Other Important Changes

Market Study Powers

The Bureau has long sought a “market study power” that would allow it to compel information for investigations without the need to demonstrate reasonable grounds of a likely violation of the Act.

The Bureau now has secured this power, although not quite to the degree it wanted. Thus, the Bureau may now initiate a “market study” without reference to a possible violation of the Act. However, in order to secure information from industry participants, it will have to obtain a compulsory court order. The Bureau had sought the power to issue information demands unilaterally without the need to obtain judicial permission. However, concerns were raised that this would give the Bureau too much untrammelled authority and could lead to abuses.


Proposed FES Amendments

As drafted, the FES Implementation Act would introduce an assortment of further amendments to the Act, notably including:

  • Expanding the “refusal to deal” provisions to permit a party to bring a claim if a supplier’s refusal to provide a product under usual trade terms has substantially affected the complainant’s business, in whole or in part.
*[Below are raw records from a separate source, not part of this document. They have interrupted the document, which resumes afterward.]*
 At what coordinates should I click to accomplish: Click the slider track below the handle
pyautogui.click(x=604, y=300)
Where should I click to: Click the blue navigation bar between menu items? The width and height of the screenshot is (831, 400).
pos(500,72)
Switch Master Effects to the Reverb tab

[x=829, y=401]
Current law requires evidence of an impact on the complainant’s business as a whole. This proposed amendment would also explicitly include any “means of diagnosis or repair” in the definition of “product” for the purposes of this provision, in furtherance of the government’s intention to introduce a “right to repair”.
  • Enhancing whistleblower protections to prohibit “reprisal actions” against a person for communications or cooperation with the Bureau. These protections can be enforced by application by the Bureau or a person directly and substantially affected by the alleged reprisal action.
  • Reducing scope for cost awards against the Bureau if the Bureau is unsuccessful in a legal proceeding. Under the proposed amendments, successful parties would only be able to obtain cost awards against the Bureau in instances where it “is necessary to maintain confidence in the administration of justice” or where “the absence of the award would have a substantial adverse effect on the other party’s ability to carry on business.”
  • Creating a new mechanism for the Bureau to issue a certificate to parties to a proposed agreement confirming that the Bureau is satisfied that the agreement is for the purpose of protecting the environment and is not likely to prevent or lessen competition substantially in a market. When granted, such a certificate would immunize the conduct from both the criminal and civil competitor agreement provisions in the Act. This is possibly the only proposed change in the full panoply of amendments that is not simply designed to increase the Bureau’s coercive enforcement powers.
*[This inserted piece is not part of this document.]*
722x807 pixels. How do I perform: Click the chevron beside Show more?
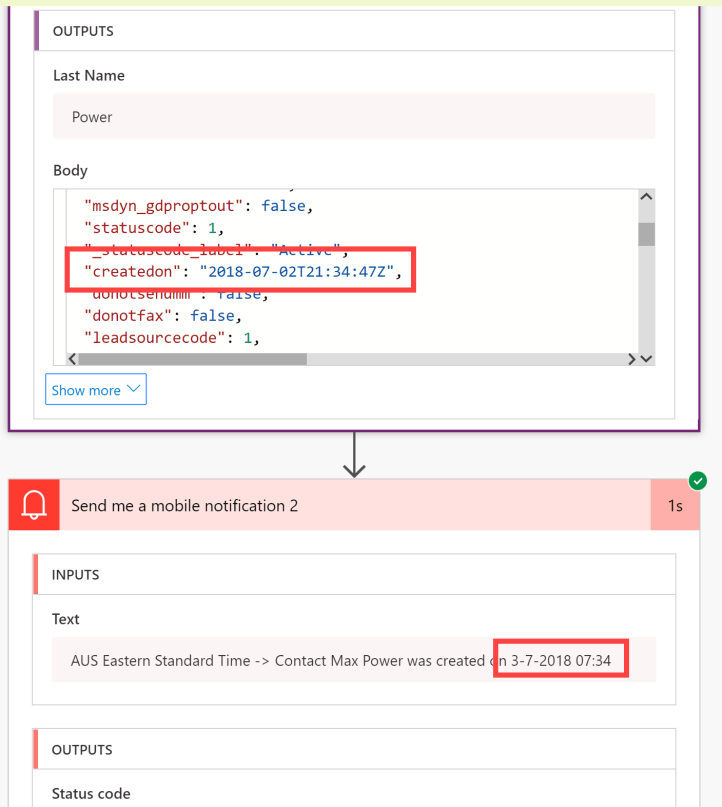pos(133,390)
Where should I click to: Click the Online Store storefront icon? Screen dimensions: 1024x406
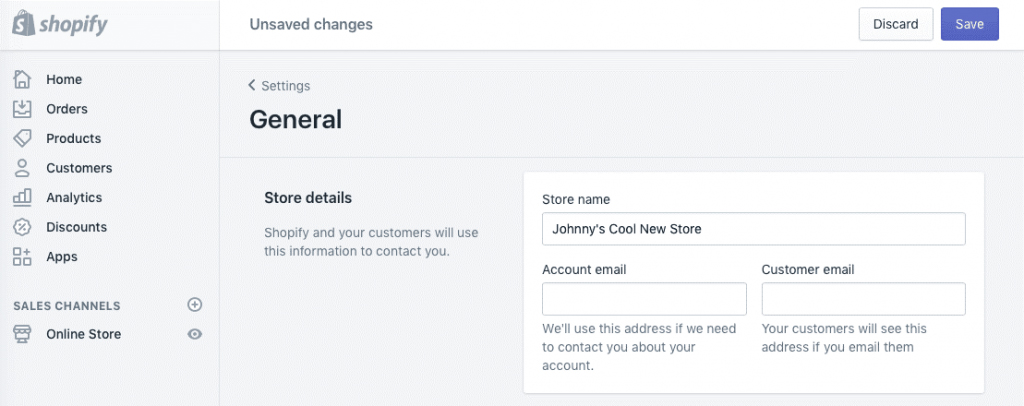[22, 334]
Shortly before the Christmas break, the government announced that it had re-appointed Matthew Boswell as Commissioner of Competition for an additional term of two years.

Mr. Boswell is the architect of the recent amendments to the Act . Whether or not one agrees with the need for and utility of these amendments, Mr. Boswell  deserves credit for his success in mustering political support for such dramatic changes to Canadian competition law and policy.

It is thus only fitting that Mr. Boswell should remain Commissioner for the immediate future. It is now up to him and the Bureau to demonstrate that the various changes to the Act will be effective in addressing the various economic ills that he – and the Canadian government – have identified as requiring redress. Put simply – the Bureau now has the powers it has asked for. The time for excuses is over.